A TODXS Brasil revelou, também em pesquisa publicada em 2020, que apenas 52% destas pessoas assumem publicamente a orientação sexual ou identidade de gênero.
Eu quero deixar claro: a única coisa que não quero é duvidar da capacidade técnica do IBGE. Muito pelo contrário: eu acredito que essa pesquisa evolui e melhora muito com o tempo, e mesmo com todos os entraves que o governo Bolsonaro coloca na autarquia – e na própria população – como ao cortar verba para a realização do Censo 2021, ter um órgão oficial do governo olhando para nossa comunidade é louvável. O meu ponto aqui são dois, na verdade: o uso desses dados como ferramenta política de coação e a possibilidade de subnotificação pelo fato de estarmos em uma país inacreditavelmente machista, homofóbico, racista e que mais mata travestis e pessoas transexuais no mundo.

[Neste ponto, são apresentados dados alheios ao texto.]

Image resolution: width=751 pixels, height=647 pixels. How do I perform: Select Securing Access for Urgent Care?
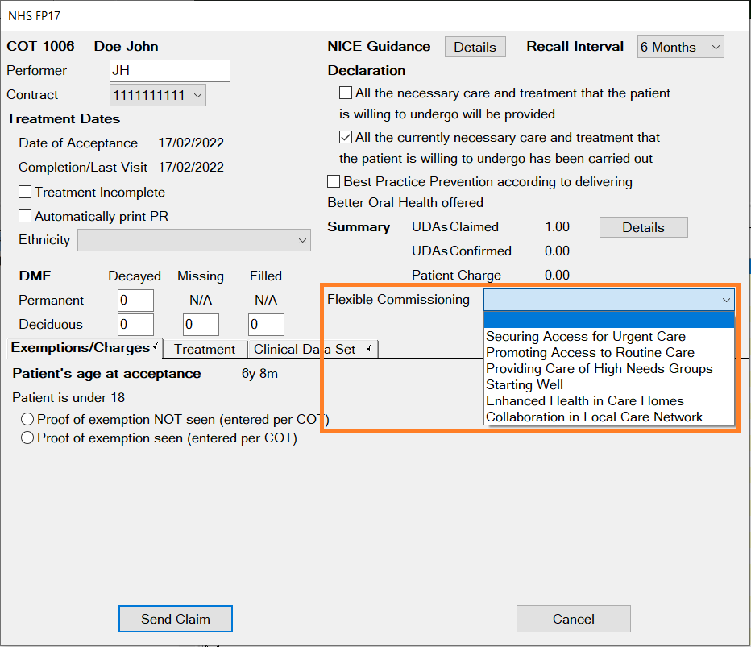586,337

O próprio IBGE falou sobre a possibilidade de subnotificação. E, como sempre, eu costumo me perguntar: se há subnotificação em uma informação autodeclarada, é porque nem todo mundo está confortável em responder. Se nem todo mundo está confortável em responder sobre a própria sexualidade: por quê?
O quanto nossa sociedade precisa avançar, não está escrito.